Text segment:
*** Block opens ***

Stem cell therapy has great potential for curing cartilage damage. However, it has remained unclear whether stem cells are responsible for regeneration or whether they trigger the process. Researchers at the Vetmeduni Vienna have been able to resolve this issue by tracking the effects in a new, natural model. After injection, stem cells orchestrate the healing effect of endogenous cells but are not responsible for cartilage regeneration. The breakthrough is published in JCI-Insight and was enabled by preventing the normal immune response to the molecule required to trace the injected cells.
Therapy with mesenchymal stem cells, the so-called progenitor cells of connective tissue, holds great promise for the regeneration of cartilage tissue but how stem cell therapy contributes to the healing of damaged connective tissue has been unclear. Debate has centred on whether the injected cells promote regeneration or stimulate the body’s own cells to proliferate. A new strategy has now enabled researchers from the Department of Biomedical Sciences of the Vetmeduni Vienna to solve the question. The problem was that a marker protein was recognized by the immune system of the recipient as a non-self protein, leading to the rejection of the injected stem cells. The Vetmeduni Vienna scientists were able to overcome this limitation and show that progenitor cells do not participate directly in cartilage regeneration but serve to “animate” the process.
New model reveals mode of action of stem cells
“To date, it has not been possible to show what an injection of stem cells really does in an animal model,” explains Reinhold Erben, the senior author of the study. “The problem is that you have to track the cells with particular proteins that the immune system of the recipient recognizes as non-endogenous and thus potentially harmful. The resulting rejection of the injected cells has prevented the validation of their mode of action.”
It was thus only possible to track stem cells in immunodeficient animal models that had no reaction to the proteins due to a genetically reduced immune system. These models could not provide any clues about the mode of action of the stem cells. “We therefore worked with a ‘lifelike’ animal model that is immunocompetent but shows no response to our tracker molecule. This enabled us to show that stem cells have a purely modulating action in the treatment of cartilage damage,” says Erben.

*** Block closes ***

Dataset:

*** Block opens ***

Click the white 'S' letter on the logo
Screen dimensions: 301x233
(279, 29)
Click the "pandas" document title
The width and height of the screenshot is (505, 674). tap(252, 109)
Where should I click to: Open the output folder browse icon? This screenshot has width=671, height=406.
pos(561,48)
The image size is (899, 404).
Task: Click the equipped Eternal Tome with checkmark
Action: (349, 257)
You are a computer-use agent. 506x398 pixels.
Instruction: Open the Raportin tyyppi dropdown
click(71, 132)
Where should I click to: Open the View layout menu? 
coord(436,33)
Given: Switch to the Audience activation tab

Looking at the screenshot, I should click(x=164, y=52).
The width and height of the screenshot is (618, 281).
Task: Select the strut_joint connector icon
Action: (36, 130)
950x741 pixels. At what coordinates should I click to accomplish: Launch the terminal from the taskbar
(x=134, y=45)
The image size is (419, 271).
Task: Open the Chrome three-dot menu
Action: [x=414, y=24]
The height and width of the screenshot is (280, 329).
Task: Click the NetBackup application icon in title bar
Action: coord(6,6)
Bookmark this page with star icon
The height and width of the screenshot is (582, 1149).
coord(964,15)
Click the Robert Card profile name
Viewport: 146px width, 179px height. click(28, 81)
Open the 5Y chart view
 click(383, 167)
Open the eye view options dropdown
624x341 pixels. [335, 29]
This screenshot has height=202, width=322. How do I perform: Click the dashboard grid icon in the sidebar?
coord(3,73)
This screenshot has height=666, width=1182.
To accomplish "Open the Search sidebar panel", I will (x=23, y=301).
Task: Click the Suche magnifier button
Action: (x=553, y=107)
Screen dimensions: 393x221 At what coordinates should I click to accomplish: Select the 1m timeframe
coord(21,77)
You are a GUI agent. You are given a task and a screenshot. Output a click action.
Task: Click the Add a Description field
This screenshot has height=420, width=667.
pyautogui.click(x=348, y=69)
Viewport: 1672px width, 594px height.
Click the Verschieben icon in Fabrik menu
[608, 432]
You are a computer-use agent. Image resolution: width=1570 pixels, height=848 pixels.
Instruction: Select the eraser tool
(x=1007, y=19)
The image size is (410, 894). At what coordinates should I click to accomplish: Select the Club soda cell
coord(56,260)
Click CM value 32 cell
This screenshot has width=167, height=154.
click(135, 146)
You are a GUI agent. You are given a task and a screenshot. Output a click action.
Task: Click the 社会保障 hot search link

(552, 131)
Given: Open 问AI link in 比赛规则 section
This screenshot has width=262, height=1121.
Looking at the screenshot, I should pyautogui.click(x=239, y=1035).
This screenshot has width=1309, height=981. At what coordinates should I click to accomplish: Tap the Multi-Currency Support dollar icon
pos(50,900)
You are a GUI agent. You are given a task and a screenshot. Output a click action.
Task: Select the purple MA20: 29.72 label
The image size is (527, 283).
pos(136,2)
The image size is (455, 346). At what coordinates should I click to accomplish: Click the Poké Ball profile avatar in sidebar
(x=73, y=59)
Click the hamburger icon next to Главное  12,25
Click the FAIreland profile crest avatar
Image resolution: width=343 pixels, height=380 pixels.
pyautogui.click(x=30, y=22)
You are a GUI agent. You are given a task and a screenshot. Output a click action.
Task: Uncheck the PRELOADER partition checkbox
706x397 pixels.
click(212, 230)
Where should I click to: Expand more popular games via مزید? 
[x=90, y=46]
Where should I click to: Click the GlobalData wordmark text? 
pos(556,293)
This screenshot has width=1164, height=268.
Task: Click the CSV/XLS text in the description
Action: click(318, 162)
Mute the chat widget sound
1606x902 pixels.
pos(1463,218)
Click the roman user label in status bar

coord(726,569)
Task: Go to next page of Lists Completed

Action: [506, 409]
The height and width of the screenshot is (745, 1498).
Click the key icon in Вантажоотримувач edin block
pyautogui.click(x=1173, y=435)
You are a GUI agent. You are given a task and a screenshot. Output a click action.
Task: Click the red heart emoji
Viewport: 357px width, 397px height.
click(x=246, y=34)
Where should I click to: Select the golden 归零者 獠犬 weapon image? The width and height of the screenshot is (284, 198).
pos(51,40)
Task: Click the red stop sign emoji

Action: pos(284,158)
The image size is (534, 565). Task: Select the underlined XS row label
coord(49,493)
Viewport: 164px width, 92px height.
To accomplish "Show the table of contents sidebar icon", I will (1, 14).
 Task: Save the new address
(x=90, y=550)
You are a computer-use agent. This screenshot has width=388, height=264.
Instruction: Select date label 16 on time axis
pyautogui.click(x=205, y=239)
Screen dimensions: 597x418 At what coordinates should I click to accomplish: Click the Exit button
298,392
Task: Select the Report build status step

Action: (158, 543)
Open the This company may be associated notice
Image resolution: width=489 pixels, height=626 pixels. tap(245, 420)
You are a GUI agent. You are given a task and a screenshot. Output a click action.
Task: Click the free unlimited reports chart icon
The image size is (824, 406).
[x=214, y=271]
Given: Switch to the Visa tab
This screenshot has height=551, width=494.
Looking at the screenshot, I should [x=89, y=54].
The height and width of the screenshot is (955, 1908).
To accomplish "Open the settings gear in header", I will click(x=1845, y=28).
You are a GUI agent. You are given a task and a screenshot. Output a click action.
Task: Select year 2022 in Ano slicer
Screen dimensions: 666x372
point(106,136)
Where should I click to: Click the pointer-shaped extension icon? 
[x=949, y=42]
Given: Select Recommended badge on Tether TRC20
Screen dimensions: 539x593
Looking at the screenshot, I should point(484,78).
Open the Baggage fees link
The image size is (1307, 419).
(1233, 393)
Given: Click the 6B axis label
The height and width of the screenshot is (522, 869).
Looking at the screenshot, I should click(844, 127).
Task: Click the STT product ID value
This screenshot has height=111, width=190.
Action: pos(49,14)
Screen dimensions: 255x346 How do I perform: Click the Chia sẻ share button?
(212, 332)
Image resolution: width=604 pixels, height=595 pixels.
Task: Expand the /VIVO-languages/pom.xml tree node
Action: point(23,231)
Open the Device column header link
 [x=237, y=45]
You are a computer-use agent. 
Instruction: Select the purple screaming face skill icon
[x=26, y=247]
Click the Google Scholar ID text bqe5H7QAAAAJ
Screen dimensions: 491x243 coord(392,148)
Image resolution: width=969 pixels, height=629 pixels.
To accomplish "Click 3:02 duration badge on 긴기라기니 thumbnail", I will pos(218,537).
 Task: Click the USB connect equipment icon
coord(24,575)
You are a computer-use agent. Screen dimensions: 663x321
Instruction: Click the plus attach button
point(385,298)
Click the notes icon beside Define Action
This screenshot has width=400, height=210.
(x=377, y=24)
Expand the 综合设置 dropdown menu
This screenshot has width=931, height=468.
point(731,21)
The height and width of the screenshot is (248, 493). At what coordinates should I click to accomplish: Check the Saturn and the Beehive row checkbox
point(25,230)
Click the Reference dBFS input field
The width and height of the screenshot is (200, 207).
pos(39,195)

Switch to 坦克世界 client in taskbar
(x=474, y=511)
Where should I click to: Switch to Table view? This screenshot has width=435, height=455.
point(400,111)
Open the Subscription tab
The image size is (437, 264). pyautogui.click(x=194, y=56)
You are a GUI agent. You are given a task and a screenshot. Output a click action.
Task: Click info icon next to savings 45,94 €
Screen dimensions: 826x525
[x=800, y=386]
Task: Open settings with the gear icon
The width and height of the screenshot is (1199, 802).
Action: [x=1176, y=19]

*** Block closes ***

Work to complete:
• a. In the stem cell article, do the following statements agree with the text? Answer yes or no for each and quote the exact words that decide it. (i) Injected stem cells are directly responsible for cartilage regeneration. (ii) The study appears in JCI-Insight. (iii) The Vetmeduni Vienna scientists used an immunodeficient animal model.
• b. Write the next part of the stem cell article, starting after its final sentence.
The records are taken from a different source than the stem cell article.

Answers given:
• a.
(i) No: "After injection, stem cells orchestrate the healing effect of endogenous cells but are not responsible for cartilage regeneration."
(ii) Yes: "The breakthrough is published in JCI-Insight"
(iii) No: "We therefore worked with a ‘lifelike’ animal model that is immunocompetent but shows no response to our tracker molecule."

• b.
A new animal model
“We developed a so-called double-transgenic animal model for the purpose,” notes Erben. Special donor and recipient lines of mice and rats were bred that expressed an artificially introduced human cell-surface protein, the placental alkaline phosphatase, ALPP, on all their cells to enable them to be traced. In addition, the ALPP of the recipient line differed from that of the donors at a single amino acid. As the two protein variants are almost identical, the immune system cannot distinguish the body’s own cells from those of the donor. “Moreover, the mutation inactivates the otherwise heat-stable protein at high temperatures, allowing the recipient cells to be differentiated from the donor cells during the experiment,” explains Erben.
The idea of using a protein variant both to enable the detection of the tracking molecule and to deceive the immune system of the recipient lines can be applied in other animal models. ALPP – like the green fluorescent protein, GFP, and luciferase – is commonly used as a marker protein. “Unlike other tracking molecules, the two variants represent the perfect combination for stem cell research,” says Erben.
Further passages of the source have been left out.